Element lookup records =
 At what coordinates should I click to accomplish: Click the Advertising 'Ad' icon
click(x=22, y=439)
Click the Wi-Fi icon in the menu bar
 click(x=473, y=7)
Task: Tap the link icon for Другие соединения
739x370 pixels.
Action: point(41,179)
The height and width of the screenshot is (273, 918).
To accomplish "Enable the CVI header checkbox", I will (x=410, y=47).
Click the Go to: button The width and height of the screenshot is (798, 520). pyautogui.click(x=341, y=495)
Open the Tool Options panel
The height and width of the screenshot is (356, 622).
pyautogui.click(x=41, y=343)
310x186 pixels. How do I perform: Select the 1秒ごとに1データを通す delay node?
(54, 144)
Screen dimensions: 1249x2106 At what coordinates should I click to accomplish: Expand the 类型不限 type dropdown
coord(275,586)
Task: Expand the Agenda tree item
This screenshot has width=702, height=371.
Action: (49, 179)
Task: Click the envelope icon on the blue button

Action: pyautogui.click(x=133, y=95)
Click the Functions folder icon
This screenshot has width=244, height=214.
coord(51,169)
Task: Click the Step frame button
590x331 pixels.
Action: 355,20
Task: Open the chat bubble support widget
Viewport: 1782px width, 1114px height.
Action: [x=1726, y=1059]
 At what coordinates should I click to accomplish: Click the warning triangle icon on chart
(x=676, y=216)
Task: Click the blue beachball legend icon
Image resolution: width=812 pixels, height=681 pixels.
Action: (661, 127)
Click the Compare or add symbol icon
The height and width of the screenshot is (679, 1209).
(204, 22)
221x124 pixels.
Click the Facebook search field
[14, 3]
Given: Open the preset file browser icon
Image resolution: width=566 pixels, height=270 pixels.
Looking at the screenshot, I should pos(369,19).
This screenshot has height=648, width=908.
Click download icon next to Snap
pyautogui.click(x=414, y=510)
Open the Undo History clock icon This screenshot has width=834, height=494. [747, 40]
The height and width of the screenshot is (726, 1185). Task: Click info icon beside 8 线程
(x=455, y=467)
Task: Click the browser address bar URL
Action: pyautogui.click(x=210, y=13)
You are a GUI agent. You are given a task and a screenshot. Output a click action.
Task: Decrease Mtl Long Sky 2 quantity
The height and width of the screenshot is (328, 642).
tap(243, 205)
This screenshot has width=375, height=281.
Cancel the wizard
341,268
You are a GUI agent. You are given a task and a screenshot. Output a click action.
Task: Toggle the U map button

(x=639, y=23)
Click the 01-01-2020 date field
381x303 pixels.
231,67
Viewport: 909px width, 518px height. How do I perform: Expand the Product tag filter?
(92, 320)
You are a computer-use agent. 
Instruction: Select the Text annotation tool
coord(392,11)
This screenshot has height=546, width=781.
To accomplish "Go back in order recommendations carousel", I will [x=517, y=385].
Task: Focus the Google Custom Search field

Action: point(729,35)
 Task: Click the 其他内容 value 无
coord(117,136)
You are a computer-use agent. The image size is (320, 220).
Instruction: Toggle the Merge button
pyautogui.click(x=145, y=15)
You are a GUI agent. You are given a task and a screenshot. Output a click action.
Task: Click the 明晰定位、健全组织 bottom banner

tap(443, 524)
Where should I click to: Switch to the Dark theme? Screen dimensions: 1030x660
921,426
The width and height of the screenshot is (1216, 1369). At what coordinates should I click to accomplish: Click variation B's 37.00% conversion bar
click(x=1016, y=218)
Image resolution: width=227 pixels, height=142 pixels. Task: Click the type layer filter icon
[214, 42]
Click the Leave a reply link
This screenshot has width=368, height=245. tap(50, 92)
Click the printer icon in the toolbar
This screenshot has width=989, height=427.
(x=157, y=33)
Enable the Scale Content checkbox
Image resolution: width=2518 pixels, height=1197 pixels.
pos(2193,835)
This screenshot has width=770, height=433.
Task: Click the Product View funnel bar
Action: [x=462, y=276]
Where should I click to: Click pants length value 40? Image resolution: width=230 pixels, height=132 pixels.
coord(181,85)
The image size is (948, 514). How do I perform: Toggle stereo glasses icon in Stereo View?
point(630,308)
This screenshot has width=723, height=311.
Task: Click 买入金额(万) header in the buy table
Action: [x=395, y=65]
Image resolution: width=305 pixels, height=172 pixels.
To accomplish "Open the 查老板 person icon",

Aim = Locate each line in the rows above that contains the word "Where", and copy every such line in full.

Complete output =
Where should I click to: Switch to the Dark theme? Screen dimensions: 1030x660
Where should I click to: Click pants length value 40? Image resolution: width=230 pixels, height=132 pixels.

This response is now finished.